[Mary Magdalene] turned around and saw Jesus standing there, but she did not realize that it was Jesus. He asked her, “Woman, why are you crying? Who is it you are looking for?” Thinking he was the gardener, she said, “Sir, if you have carried him away, tell me where you have put him, and I will get him.” (John 20:13-15)
Up until the 1500s, many parts of medieval Europe marked the beginning of the year not on January 1, but at Easter. Why? Because they believed the first Easter launched the ultimate new thing—God’s kingdom coming on earth as it is in heaven—a project God has called us to participate in with all the vigor we naturally feel at the start of a new year.
There’s a beautiful symbol of this buried in today’s passage in which Mary Magdalene mistakes Jesus as a gardener that first Easter Sunday. Jesus had just risen from the dead. Clearly he could have chosen to be mistaken as anything vocationally: a carpenter, a king, a fisherman. So, why a gardener?
Some scholars suggest it’s merely coincidental. Jesus was buried in a garden and that’s why Mary mistook him as a gardener—case closed. That certainly might be true. But I think the God who created more than 6,000 species of mammals including the capybara is a bit more creative than that.
Leading New Testament scholars such as Dr.
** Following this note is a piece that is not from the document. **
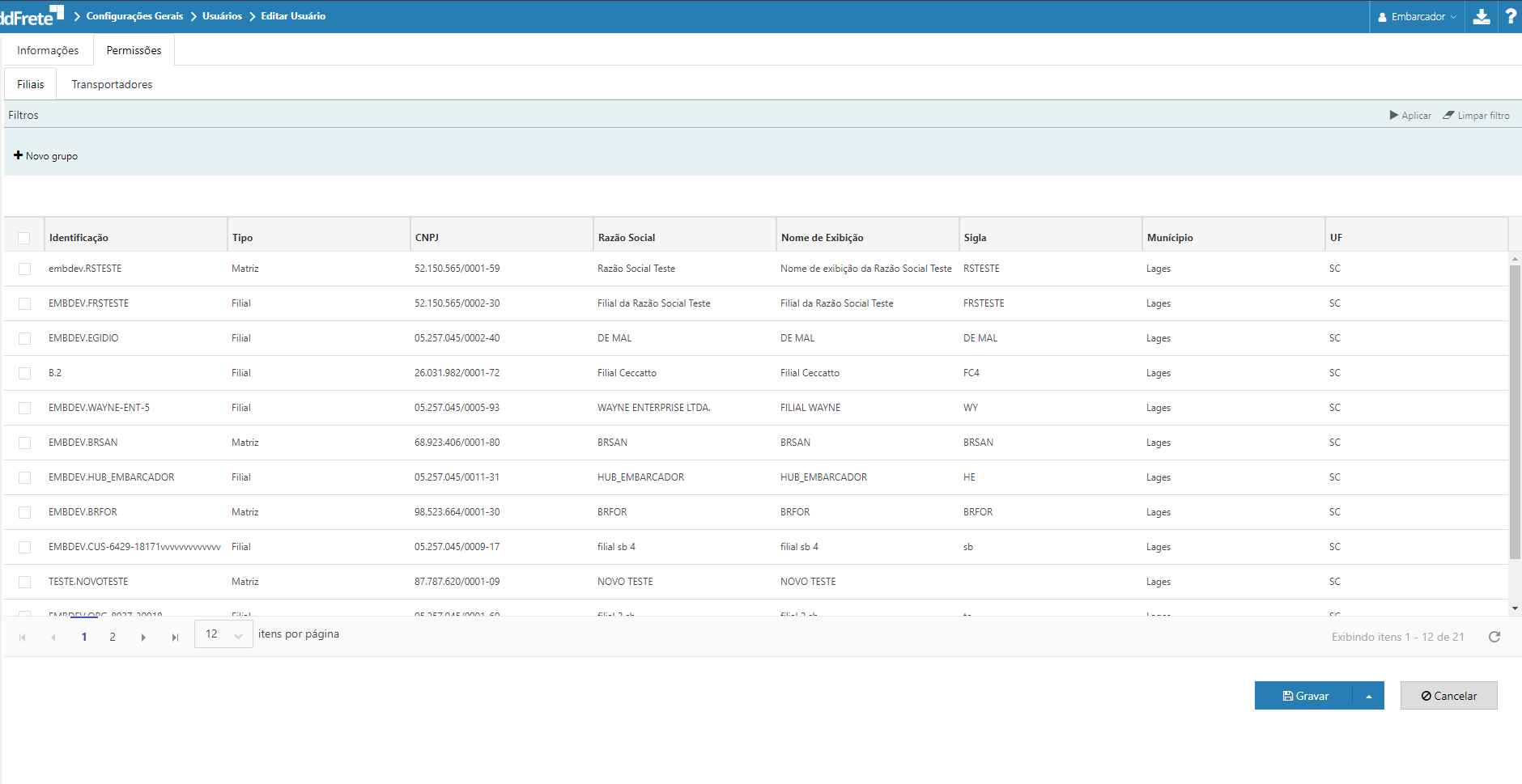Go to page 2 of the list

pyautogui.click(x=113, y=638)
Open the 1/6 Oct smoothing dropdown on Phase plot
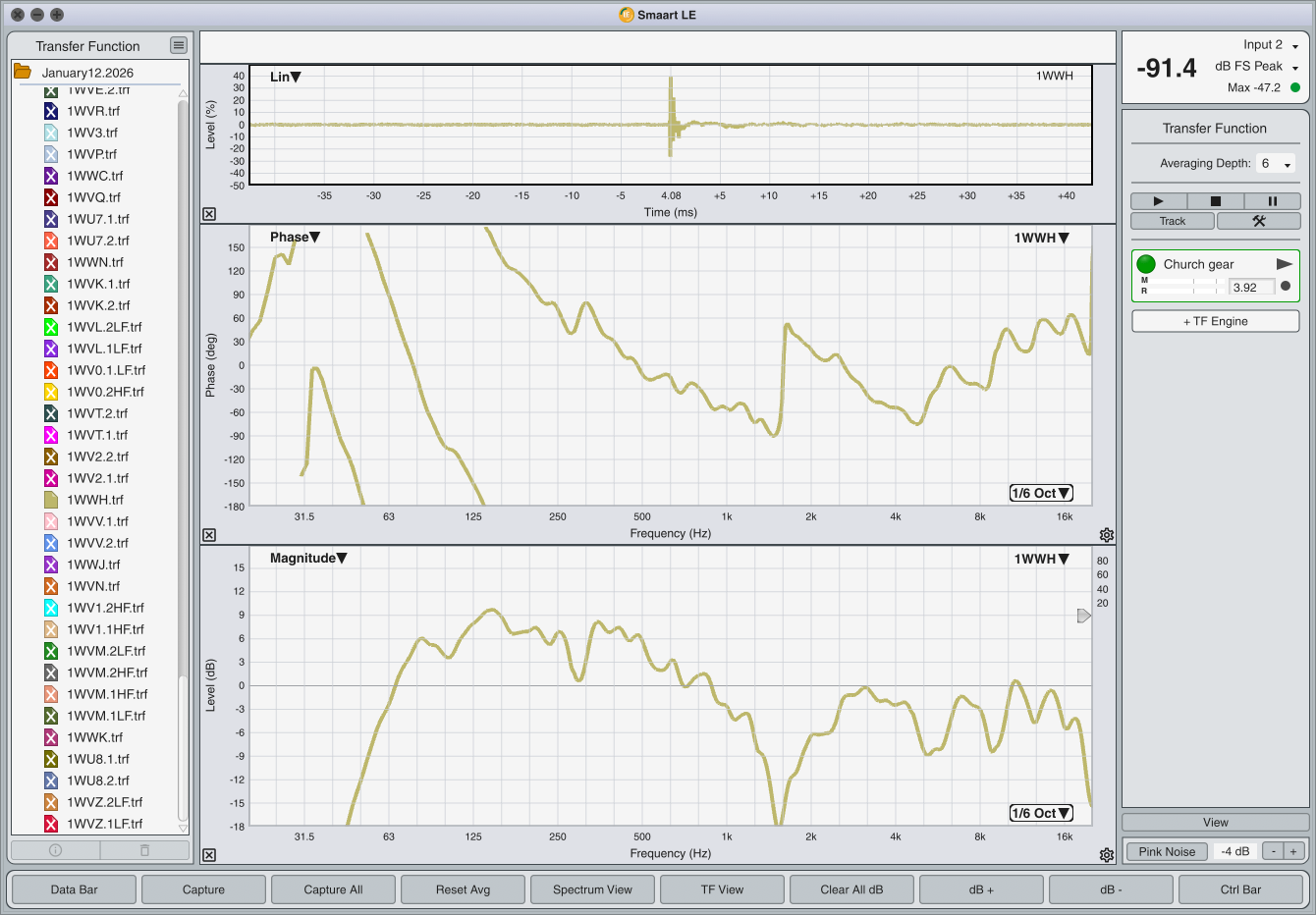Viewport: 1316px width, 915px height. [x=1040, y=492]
N.T. Wright believe that John is intentionally contrasting Jesus, the Last Adam at the Garden of the Tomb with the First Adam in the Garden of Eden.
“In the beginning,” God inaugurated the first creation, but he didn’t finish it. He called Adam and Eve to help him cultivate heaven on earth beginning in the Garden of Eden (see Genesis 1:26-28). And now, here at Christ’s resurrection, God is inaugurating the final creation. And the Last Adam is choosing to appear as a gardener as a symbolic way of saying that he is planting heaven on earth once again.
But here’s where you and I come in: Just as the First Adam had his bride Eve to help him cultivate the first creation, Jesus, the Last Adam, has his bride, the Church, to help him cultivate the final one.
As Dr. Wright explains, “Easter has a very this-worldly, present-age meaning: ‘Jesus is raised…God’s new creation has begun…and we, his followers, have a job to do…announcing his lordship to the entire world, making his kingdom come on earth as in heaven!’”
Amen.
Believer, Jesus is king of heaven and earth today. His kingdom is at hand in your workplace and industry. Your job is to partner with Jesus the gardener to reveal glimpses of heaven on earth today—to weed out conflict, injustice, and corruption; to plant seeds of beauty, order, and abundance; and to trust that the Lord will bring his kingdom to bear in part through your faithful tilling of the soil.